We've got fit bits and
stuff so it's all like all that kind of stuff yeah it's interesting isn't it how it was the
forerunner but it was like just the idea and none of the actual yeah it was all mouth and no trousers
yeah totally well in that case ladies and gentlemen let's talk about winky because now
it's time to talk about a toy you probably don't remember.
So what is Winky?
We found the song.
We discovered our route through the story is different from the way we're telling the story today.
But we found the song, then we found out what the song was about.
And it was about a toy called Winky, a computer friendship. And on the front package, it just says,
pin on and wear anywhere, microlights, flash red and green, official user's guide included,
replaceable batteries included. And effectively, what it is, is a small square badge that looks
like, and if you want to go to our website, thecheapshow.co.uk, you're going to see video
clips and pictures that accompany everything we're talking about today. There's a whole stash
of images you
can enjoy looking at as you listen to this, if you so desire. But the Winky Badge is an electronic
little microchip face, two little flashing lights, and you pin it on you, and it's got little...
Effectively, what happens is it's got some kind of microchip in, and when you wear the badge,
the contacts on the four corners bump against your clothing and change the flashing pattern of the eyes.

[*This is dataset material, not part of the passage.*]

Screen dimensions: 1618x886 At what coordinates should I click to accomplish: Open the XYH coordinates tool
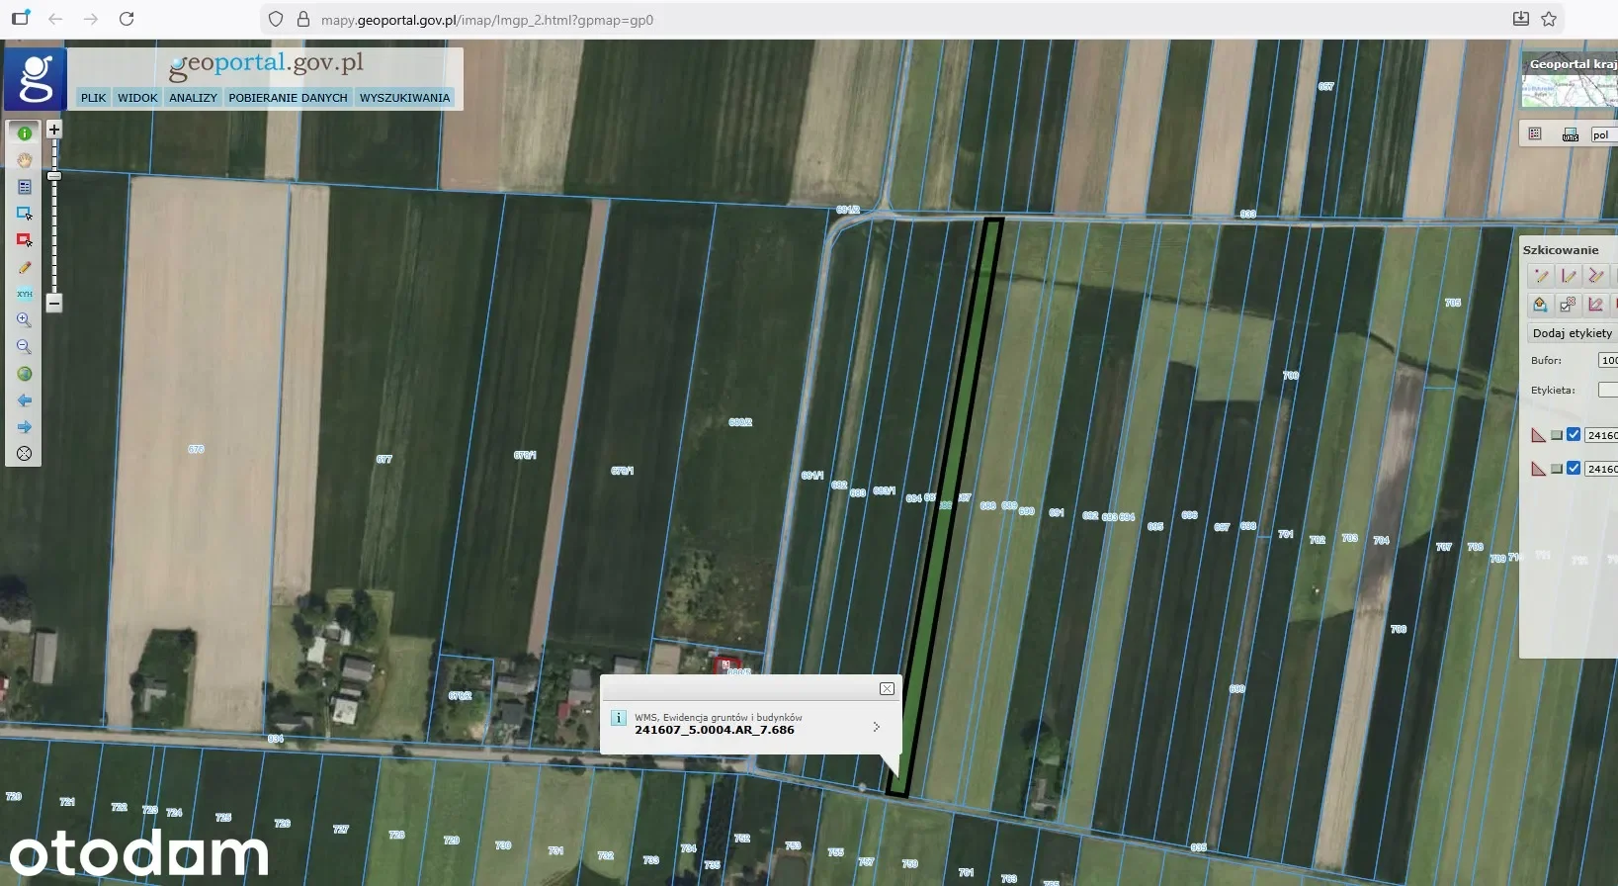(25, 294)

That's essentially the toy. And we love it. You know, it's a tiny little thing. It comes
on this little gatefold packaging. Inside is the most enormous amount of claptrap about
what this toy is. So in the early 80s, because of the changes in how you can make toys, toys
became more gimmicky.
What changes do you mean, Paul?
Toys used to be cardboard and wood, right?
Maybe metal.
But when plastics became more adaptable, then board games changed and toys changed.
So you're talking about actual technological advances and material advances?
Yeah.
One guy at some point invents a craze in the US called a pet rock.
And it's a rock in a box and it's a pet it does
nothing but it was absolutely sodding huge yeah you got you got a birth certificate you got
certification with it didn't you and and like a guide how to feed it or whatever as well didn't
you all stupid stuff yeah so basically with the pet rock i think winky said i can do better but
because i'm dr winky i going to add technology to it.
You know, you've also got to remember, like at the early 80s, electronic toys were coming into fashion.
It was like the video game era before the crash, you know.
So we had Ataris in people's homes and arcades filled with things, you know.
Totally.
Everything was like Tron.
Yes.
And I think this toy was designed to tap into it.
Now, what we don't know is who made it, who designed it.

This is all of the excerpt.